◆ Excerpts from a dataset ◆
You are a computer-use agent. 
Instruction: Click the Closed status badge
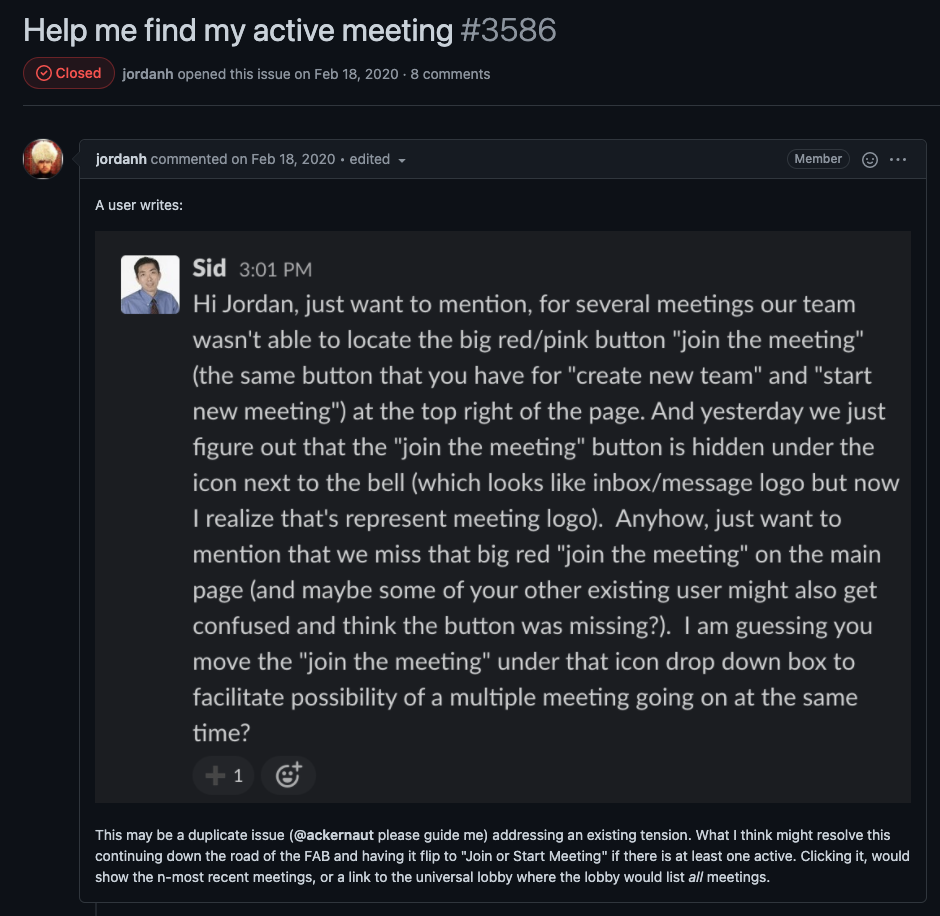(68, 72)
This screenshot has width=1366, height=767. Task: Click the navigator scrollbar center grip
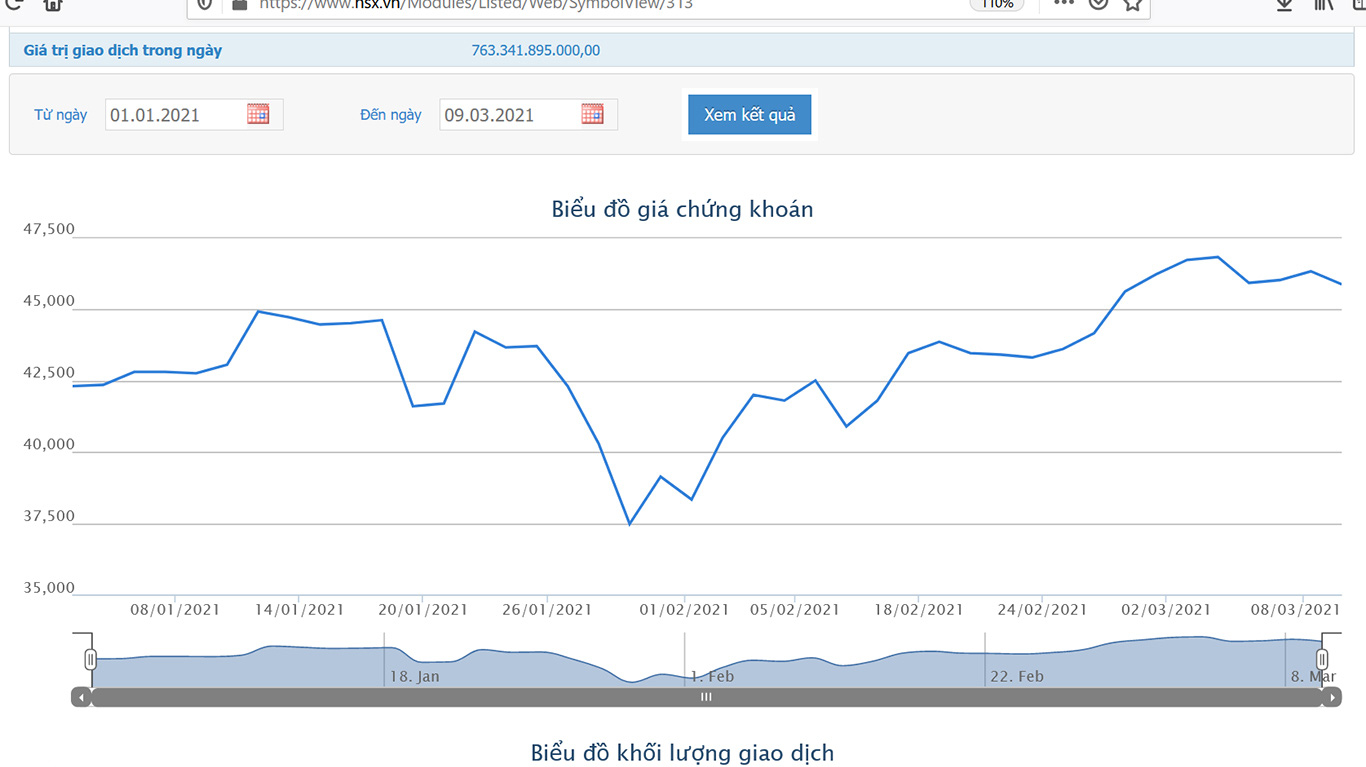pos(706,697)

◆ BRIEF ◆
Could you output all the entries above exactly as written, leaving out the pictures?

◆ RESPONSE TO THE TASK ◆
You are a computer-use agent. 
Instruction: Click the Closed status badge
(68, 72)
This screenshot has width=1366, height=767. Task: Click the navigator scrollbar center grip
pos(706,697)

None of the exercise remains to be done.